“Very,” I lied.
I wouldn’t have tried to lie to one of the werewolves. But Joel was the other pack member who wasn’t a werewolf (besides me). His senses were a little different, and he was new at the whole supernatural business.
I’d known Joel (pronounced the Spanish way, though he didn’t get upset when people said it wrong) on a casual basis longer than I’d known anyone in this room, though he was nearly the newest member of the pack. My day job was as a VW mechanic, and he’d been fixing up old wrecks since long before I’d run the shop.
He’d found himself, by an accident of ancestry, the target of an ancient god, and the incident had left him possessed by or in possession of the spirit of a tibicena—a volcano canid (“dog” wasn’t quite the right word for it).
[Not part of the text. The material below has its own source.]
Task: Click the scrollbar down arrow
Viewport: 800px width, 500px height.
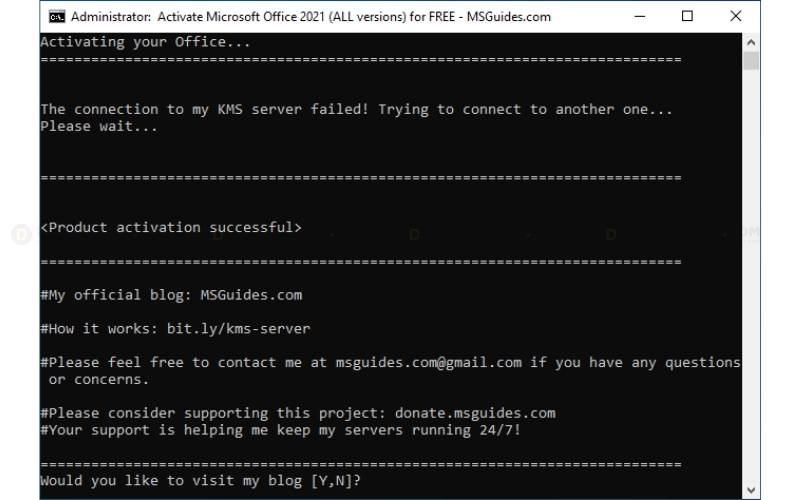Action: (751, 490)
For months he’d been unable to regain his human shape for long enough to resume a normal life. Luckily for everyone, he had been able to keep the sizzling tibicena at bay most of the time, leaving him wearing the body of a black-brindled presa Canario, a beast nearly as intimidating as most werewolves.
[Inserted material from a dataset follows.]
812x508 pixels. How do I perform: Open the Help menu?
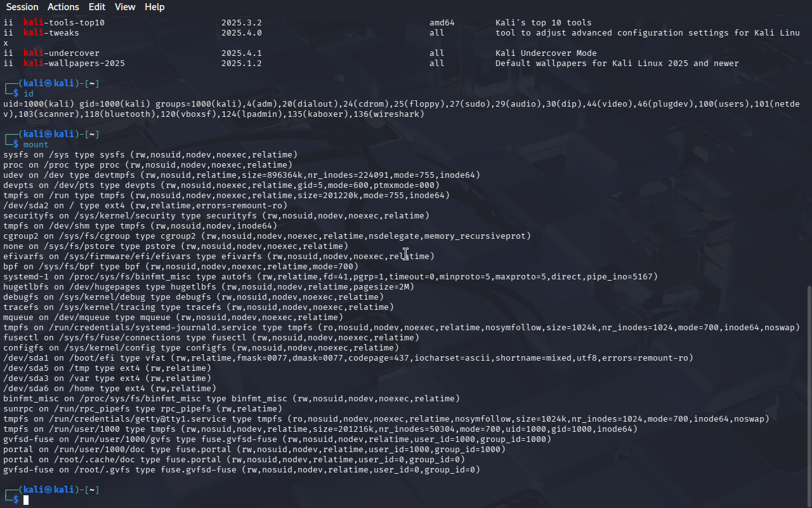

He’d been doing better lately, though. Last week, he and his wife had moved from pack headquarters (Adam’s and my house) back into their newly renovated home—taking with them our rescued-from-Underhill boy, Aiden, to keep everyone safe. Aiden was gifted with fire, and he could help if Joel lost control.
“You are not angry,” said Joel, frowning at me like I was a recalcitrant engine mount—a puzzle to be solved. “That was a lie.”
So much for it being easier to lie to Joel than to one of the werewolves.
“I am a little angry,” I said.
He examined me closely. “All right,” he said slowly. “That wasn’t a lie. Who are you angry with?”
I didn’t answer because there wasn’t a truthful answer that didn’t sound like I was thirteen. Only adolescents can say things like “fate” or “the world” and not feel like cringing afterward. By the time a person was my age, they should know that life isn’t fair and quit pretending that it ought to be. If I wanted to be truthful, I’d lost my anger at Adam, to which I’d been clinging, after about ten minutes of watching him tend our pack.
He would always try to carry the weight of the world on his shoulders alone. If I didn’t like it, I shouldn’t have picked him as my mate.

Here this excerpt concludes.